A sophisticated phishing scam targeting corporate internet banking users has emerged in Japan, prompting authorities to issue urgent warnings to businesses nationwide.
This new fraud scheme combines social engineering tactics with advanced digital deception to compromise corporate accounts and facilitate unauthorized fund transfers.
The fraudsters initiate their attack by impersonating bank representatives over the phone. They inform their targets that their internet banking certificates have expired, creating a false sense of urgency.
Under this pretext, they request personal information from unsuspecting corporate users, laying the groundwork for the next phase of their scheme.
Following the initial contact, victims receive carefully crafted phishing emails containing malicious links. These links direct users to meticulously designed fake websites that closely mimic legitimate banking portals.
HackManac researchers observed that once on these fraudulent sites, victims are prompted to enter their credentials, including passwords and one-time passcodes, unknowingly handing over sensitive information to the scammers.
New Phishing Scam
Armed with the harvested credentials, the fraudsters gain unauthorized access to corporate accounts. They then proceed to transfer funds to unrelated corporate accounts, making the transactions difficult to trace and reverse.
This method of funneling money through multiple corporate entities adds a layer of complexity to the fraud, complicating recovery efforts.
Process leading to the unauthorized transfer of funds (Source – X)
The emergence of this scam comes amid a backdrop of increasing cybercrime in Japan.
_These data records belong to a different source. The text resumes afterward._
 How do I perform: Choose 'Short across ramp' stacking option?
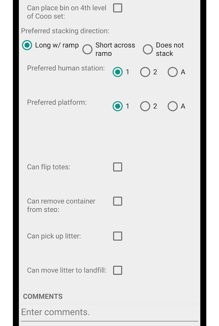click(88, 49)
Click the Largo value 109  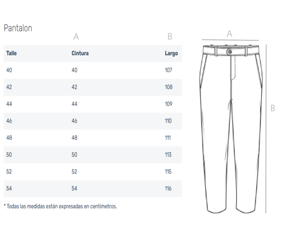click(169, 104)
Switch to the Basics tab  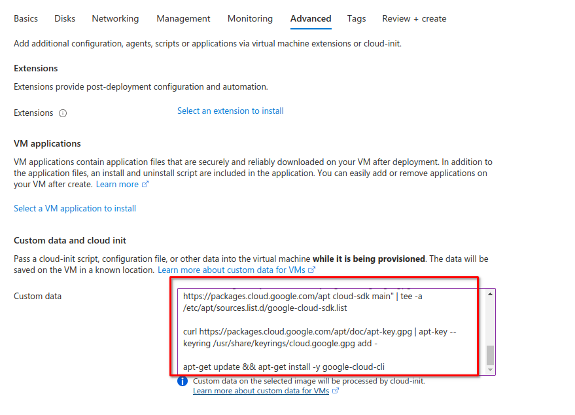click(x=26, y=19)
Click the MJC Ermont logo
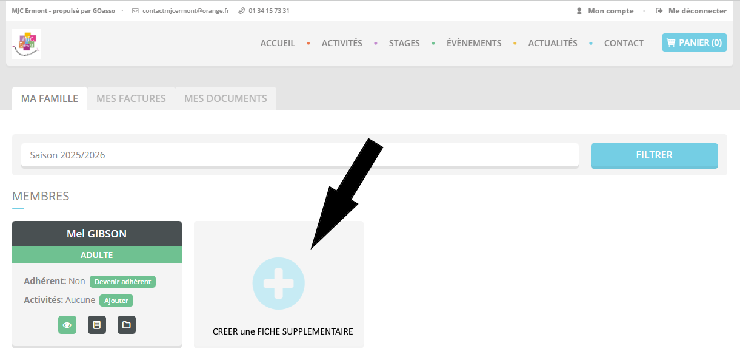 (27, 44)
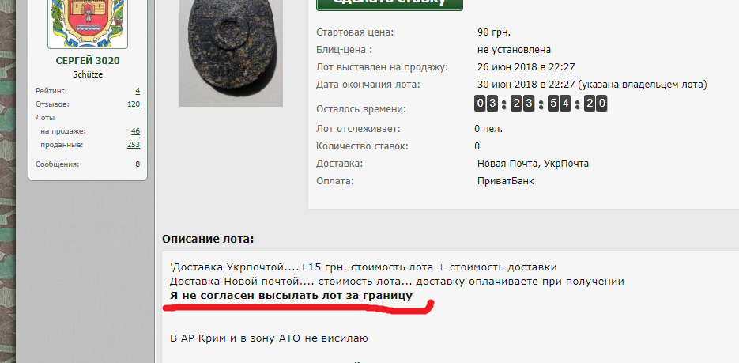Screen dimensions: 739x363
Task: Click delivery options Новая Почта, УкрПочта
Action: [x=533, y=164]
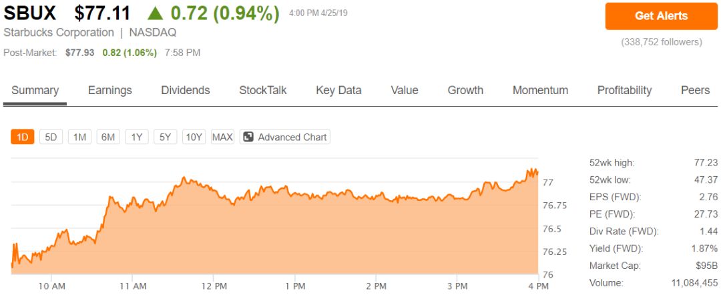Choose the 1Y chart period
Screen dimensions: 721x295
137,137

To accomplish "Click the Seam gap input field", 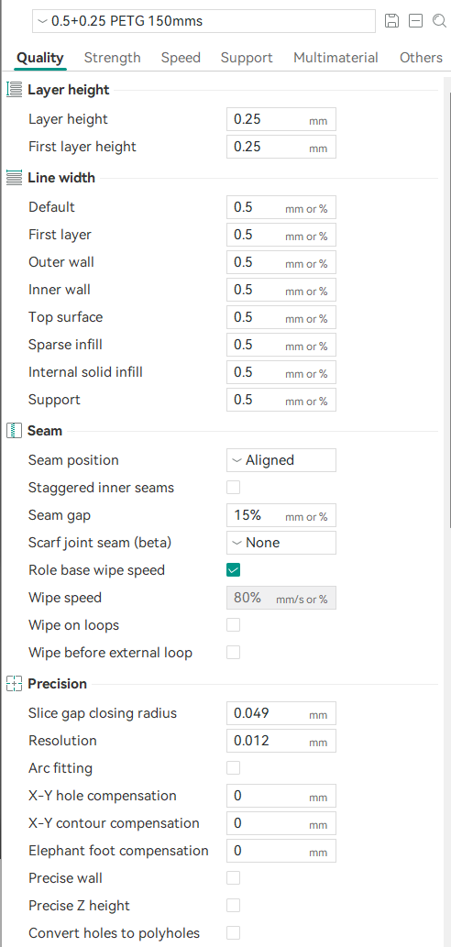I will [281, 516].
In the first half of 2023 alone, Japan recorded 2,322 online banking scams, resulting in losses totaling approximately 3 billion yen (about $21 million).
This new corporate-focused phishing attack is expected to potentially inflate these figures significantly if left unchecked.
Financial institutions and cybersecurity experts are urging corporate users to exercise extreme caution. They advise verifying any unsolicited communications claiming to be from banks through official channels.
Additionally, businesses are reminded never to click on suspicious links or provide sensitive information without proper verification.
As this threat continues to evolve, Japanese authorities, including the National Police Agency, are considering implementing AI-powered systems to identify and combat phishing sites more effectively.
This proactive approach aims to streamline operations and enhance measures against the rising tide of fraudulent activities targeting both individual and corporate banking customers.
Corporate internet banking users across Japan are advised to remain vigilant and report any suspicious activities to their financial institutions and the relevant authorities immediately.